START Material for this task

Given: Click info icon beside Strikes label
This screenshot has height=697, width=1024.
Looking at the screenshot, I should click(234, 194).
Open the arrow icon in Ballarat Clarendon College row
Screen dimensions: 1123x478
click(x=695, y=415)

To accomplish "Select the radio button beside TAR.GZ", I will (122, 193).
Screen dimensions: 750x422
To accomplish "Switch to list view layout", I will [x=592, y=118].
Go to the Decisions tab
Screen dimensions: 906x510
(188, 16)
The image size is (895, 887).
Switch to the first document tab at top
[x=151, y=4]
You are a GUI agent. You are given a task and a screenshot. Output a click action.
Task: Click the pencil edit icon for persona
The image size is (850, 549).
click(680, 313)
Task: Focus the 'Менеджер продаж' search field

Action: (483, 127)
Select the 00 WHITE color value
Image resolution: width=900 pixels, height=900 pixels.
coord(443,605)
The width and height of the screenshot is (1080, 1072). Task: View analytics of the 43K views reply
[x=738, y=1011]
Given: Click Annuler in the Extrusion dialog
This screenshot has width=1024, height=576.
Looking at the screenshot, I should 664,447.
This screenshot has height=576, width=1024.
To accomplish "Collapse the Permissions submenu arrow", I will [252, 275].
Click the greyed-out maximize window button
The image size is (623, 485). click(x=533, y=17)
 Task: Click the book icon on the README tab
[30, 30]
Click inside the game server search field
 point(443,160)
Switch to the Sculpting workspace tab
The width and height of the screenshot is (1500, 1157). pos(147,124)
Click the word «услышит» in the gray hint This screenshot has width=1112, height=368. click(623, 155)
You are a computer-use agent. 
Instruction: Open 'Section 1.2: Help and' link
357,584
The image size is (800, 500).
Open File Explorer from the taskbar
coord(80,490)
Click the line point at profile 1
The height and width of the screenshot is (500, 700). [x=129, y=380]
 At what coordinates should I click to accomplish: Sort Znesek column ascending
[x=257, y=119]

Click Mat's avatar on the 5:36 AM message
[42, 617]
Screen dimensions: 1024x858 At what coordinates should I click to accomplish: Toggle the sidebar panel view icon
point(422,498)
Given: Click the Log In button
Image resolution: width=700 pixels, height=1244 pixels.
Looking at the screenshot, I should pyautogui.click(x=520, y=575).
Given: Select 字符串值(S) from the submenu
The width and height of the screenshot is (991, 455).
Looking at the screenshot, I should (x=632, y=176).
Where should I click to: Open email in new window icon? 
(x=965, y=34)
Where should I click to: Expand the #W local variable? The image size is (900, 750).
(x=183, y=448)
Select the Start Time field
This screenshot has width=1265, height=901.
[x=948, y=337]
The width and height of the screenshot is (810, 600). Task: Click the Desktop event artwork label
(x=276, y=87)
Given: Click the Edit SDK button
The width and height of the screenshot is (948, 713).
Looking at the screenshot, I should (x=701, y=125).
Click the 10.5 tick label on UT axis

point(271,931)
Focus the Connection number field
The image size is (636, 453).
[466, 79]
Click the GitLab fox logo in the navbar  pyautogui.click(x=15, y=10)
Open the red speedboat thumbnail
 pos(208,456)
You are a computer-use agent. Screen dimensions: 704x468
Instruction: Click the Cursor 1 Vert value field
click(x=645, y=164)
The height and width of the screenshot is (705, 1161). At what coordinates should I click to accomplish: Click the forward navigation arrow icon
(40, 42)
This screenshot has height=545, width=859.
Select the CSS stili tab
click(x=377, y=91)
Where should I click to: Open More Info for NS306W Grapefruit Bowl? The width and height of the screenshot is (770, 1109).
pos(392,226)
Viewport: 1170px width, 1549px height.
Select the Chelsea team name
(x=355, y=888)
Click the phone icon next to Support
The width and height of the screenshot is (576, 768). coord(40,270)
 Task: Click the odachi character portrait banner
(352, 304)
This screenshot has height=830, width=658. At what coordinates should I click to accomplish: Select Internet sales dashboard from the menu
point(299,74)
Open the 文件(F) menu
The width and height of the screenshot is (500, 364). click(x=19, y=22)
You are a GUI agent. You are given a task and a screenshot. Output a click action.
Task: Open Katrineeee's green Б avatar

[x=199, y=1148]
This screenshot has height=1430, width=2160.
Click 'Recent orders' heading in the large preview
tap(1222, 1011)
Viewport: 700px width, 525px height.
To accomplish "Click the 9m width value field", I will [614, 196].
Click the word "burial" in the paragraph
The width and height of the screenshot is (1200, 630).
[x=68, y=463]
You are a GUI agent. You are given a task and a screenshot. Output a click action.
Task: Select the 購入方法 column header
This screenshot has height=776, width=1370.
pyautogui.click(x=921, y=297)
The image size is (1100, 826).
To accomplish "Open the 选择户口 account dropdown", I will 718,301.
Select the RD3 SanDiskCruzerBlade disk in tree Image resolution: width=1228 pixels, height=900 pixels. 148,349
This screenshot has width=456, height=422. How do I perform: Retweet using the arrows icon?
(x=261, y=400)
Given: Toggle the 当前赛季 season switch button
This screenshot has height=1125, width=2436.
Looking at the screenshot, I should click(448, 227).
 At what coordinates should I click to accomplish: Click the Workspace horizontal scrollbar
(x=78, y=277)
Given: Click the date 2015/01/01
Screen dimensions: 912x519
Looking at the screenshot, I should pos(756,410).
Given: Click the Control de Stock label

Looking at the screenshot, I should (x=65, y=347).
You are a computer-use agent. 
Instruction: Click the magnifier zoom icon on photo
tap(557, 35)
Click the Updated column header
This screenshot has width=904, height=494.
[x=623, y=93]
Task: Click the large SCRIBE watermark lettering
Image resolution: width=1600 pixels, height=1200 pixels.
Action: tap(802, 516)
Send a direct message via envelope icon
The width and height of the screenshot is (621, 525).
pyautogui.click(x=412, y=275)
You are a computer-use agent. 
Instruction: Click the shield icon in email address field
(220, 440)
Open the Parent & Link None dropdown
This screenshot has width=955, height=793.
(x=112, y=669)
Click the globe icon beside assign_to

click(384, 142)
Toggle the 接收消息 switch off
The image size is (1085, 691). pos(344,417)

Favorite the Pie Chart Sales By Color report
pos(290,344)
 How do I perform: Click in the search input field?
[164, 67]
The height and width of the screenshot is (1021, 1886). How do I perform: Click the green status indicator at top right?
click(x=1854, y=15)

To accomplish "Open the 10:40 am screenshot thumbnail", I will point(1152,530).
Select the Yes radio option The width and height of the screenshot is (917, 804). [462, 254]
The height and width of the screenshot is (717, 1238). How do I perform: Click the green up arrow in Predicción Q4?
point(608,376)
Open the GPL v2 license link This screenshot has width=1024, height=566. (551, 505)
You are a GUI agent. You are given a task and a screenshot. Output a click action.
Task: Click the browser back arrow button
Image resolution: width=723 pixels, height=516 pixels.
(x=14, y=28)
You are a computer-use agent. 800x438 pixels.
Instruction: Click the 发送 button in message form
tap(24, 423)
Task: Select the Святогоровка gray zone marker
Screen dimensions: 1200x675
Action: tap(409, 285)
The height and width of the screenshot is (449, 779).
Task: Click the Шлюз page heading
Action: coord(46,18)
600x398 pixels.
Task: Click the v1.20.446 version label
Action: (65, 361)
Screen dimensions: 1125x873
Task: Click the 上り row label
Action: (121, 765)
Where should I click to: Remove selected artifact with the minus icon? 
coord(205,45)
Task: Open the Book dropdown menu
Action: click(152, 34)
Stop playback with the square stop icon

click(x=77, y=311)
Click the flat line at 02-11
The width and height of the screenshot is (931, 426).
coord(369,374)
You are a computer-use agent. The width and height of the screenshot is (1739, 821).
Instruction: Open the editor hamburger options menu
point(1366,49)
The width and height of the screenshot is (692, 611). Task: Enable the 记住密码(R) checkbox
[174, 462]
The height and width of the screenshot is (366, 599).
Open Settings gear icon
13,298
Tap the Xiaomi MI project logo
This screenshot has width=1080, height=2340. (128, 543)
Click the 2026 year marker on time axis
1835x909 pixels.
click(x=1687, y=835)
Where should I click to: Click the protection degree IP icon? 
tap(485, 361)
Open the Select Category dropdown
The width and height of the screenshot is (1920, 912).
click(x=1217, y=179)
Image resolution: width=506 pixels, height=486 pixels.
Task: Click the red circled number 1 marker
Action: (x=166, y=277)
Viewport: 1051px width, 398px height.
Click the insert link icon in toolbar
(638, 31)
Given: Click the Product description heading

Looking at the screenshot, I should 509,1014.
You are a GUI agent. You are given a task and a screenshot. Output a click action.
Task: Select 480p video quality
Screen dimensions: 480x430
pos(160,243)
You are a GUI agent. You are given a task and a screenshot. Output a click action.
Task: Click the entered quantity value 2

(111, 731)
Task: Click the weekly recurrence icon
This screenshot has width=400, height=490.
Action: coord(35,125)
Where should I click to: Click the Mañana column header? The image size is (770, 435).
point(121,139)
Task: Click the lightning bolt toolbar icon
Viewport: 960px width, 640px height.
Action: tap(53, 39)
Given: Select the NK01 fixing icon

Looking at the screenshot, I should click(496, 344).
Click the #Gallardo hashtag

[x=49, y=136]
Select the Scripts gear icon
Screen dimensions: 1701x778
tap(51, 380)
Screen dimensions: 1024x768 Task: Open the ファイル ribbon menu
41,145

END Material for this task

▶ [Work to complete] Please give again the lines above between the line holding "Select the 00 WHITE color value" and the line holding "Given: Click Annuler in the Extrusion dialog", inclusive, exactly as they are and with nothing added.

▶ [Task response]
Select the 00 WHITE color value
Image resolution: width=900 pixels, height=900 pixels.
coord(443,605)
The width and height of the screenshot is (1080, 1072). Task: View analytics of the 43K views reply
[x=738, y=1011]
Given: Click Annuler in the Extrusion dialog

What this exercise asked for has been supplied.